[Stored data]
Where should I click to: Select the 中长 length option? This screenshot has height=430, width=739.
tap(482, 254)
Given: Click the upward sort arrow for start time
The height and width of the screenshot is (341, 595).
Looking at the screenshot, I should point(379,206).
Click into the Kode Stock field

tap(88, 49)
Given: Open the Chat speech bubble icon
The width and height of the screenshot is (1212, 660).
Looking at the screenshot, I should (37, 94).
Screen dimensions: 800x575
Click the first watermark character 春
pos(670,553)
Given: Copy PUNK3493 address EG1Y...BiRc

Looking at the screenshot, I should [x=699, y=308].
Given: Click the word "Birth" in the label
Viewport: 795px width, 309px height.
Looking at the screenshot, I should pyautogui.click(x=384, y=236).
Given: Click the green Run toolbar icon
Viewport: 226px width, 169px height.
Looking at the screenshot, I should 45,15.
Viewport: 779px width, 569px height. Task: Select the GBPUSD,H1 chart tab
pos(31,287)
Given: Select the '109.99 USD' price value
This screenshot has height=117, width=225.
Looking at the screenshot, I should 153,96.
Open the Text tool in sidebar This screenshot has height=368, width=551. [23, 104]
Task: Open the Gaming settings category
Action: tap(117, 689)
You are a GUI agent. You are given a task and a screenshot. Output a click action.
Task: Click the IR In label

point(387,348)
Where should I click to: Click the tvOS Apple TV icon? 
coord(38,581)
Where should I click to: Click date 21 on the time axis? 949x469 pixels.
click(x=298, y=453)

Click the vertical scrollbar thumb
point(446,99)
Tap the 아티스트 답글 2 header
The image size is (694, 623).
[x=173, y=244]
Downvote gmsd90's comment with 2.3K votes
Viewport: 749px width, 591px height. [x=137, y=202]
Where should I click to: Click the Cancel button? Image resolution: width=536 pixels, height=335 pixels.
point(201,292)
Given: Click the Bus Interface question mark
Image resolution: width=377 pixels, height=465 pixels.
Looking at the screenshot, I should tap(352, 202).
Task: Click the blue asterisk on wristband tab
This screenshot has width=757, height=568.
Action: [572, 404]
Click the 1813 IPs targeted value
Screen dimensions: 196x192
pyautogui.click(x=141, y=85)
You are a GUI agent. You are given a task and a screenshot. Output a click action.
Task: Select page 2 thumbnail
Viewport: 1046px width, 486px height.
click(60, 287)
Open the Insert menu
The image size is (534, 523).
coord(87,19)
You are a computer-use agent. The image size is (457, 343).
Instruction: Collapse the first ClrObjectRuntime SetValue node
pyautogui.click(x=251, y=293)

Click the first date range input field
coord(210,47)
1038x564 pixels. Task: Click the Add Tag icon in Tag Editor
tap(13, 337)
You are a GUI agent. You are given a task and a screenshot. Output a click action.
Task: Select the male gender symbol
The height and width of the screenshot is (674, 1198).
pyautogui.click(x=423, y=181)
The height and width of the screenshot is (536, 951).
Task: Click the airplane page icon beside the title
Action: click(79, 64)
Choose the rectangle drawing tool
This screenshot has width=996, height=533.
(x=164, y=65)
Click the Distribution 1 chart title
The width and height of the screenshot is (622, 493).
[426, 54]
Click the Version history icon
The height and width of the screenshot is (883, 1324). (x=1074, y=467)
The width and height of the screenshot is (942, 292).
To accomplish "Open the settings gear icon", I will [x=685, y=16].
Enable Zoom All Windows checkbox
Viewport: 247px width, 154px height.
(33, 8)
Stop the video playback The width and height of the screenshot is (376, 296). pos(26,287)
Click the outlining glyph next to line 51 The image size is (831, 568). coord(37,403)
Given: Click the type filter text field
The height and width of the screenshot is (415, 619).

- What this task involves: Retype every record above exactly as it stands.

- Answer box:
Where should I click to: Select the 中长 length option? This screenshot has height=430, width=739.
tap(482, 254)
Given: Click the upward sort arrow for start time
The height and width of the screenshot is (341, 595).
Looking at the screenshot, I should point(379,206).
Click into the Kode Stock field

tap(88, 49)
Given: Open the Chat speech bubble icon
The width and height of the screenshot is (1212, 660).
Looking at the screenshot, I should (37, 94).
Screen dimensions: 800x575
Click the first watermark character 春
pos(670,553)
Given: Copy PUNK3493 address EG1Y...BiRc

Looking at the screenshot, I should [x=699, y=308].
Given: Click the word "Birth" in the label
Viewport: 795px width, 309px height.
Looking at the screenshot, I should pyautogui.click(x=384, y=236).
Given: Click the green Run toolbar icon
Viewport: 226px width, 169px height.
Looking at the screenshot, I should 45,15.
Viewport: 779px width, 569px height. Task: Select the GBPUSD,H1 chart tab
pos(31,287)
Given: Select the '109.99 USD' price value
This screenshot has height=117, width=225.
Looking at the screenshot, I should 153,96.
Open the Text tool in sidebar This screenshot has height=368, width=551. [23, 104]
Task: Open the Gaming settings category
Action: tap(117, 689)
You are a GUI agent. You are given a task and a screenshot. Output a click action.
Task: Click the IR In label

point(387,348)
Where should I click to: Click the tvOS Apple TV icon? 
coord(38,581)
Where should I click to: Click date 21 on the time axis? 949x469 pixels.
click(x=298, y=453)

Click the vertical scrollbar thumb
point(446,99)
Tap the 아티스트 답글 2 header
The image size is (694, 623).
[x=173, y=244]
Downvote gmsd90's comment with 2.3K votes
Viewport: 749px width, 591px height. [x=137, y=202]
Where should I click to: Click the Cancel button? Image resolution: width=536 pixels, height=335 pixels.
point(201,292)
Given: Click the Bus Interface question mark
Image resolution: width=377 pixels, height=465 pixels.
Looking at the screenshot, I should tap(352, 202).
Task: Click the blue asterisk on wristband tab
This screenshot has width=757, height=568.
Action: [572, 404]
Click the 1813 IPs targeted value
Screen dimensions: 196x192
pyautogui.click(x=141, y=85)
You are a GUI agent. You are given a task and a screenshot. Output a click action.
Task: Select page 2 thumbnail
Viewport: 1046px width, 486px height.
click(60, 287)
Open the Insert menu
The image size is (534, 523).
coord(87,19)
You are a computer-use agent. The image size is (457, 343).
Instruction: Collapse the first ClrObjectRuntime SetValue node
pyautogui.click(x=251, y=293)

Click the first date range input field
coord(210,47)
1038x564 pixels. Task: Click the Add Tag icon in Tag Editor
tap(13, 337)
You are a GUI agent. You are given a task and a screenshot. Output a click action.
Task: Select the male gender symbol
The height and width of the screenshot is (674, 1198).
pyautogui.click(x=423, y=181)
The height and width of the screenshot is (536, 951).
Task: Click the airplane page icon beside the title
Action: click(79, 64)
Choose the rectangle drawing tool
This screenshot has width=996, height=533.
(x=164, y=65)
Click the Distribution 1 chart title
The width and height of the screenshot is (622, 493).
[426, 54]
Click the Version history icon
The height and width of the screenshot is (883, 1324). (x=1074, y=467)
The width and height of the screenshot is (942, 292).
To accomplish "Open the settings gear icon", I will [x=685, y=16].
Enable Zoom All Windows checkbox
Viewport: 247px width, 154px height.
(33, 8)
Stop the video playback The width and height of the screenshot is (376, 296). pos(26,287)
Click the outlining glyph next to line 51 The image size is (831, 568). coord(37,403)
Given: Click the type filter text field
The height and width of the screenshot is (415, 619).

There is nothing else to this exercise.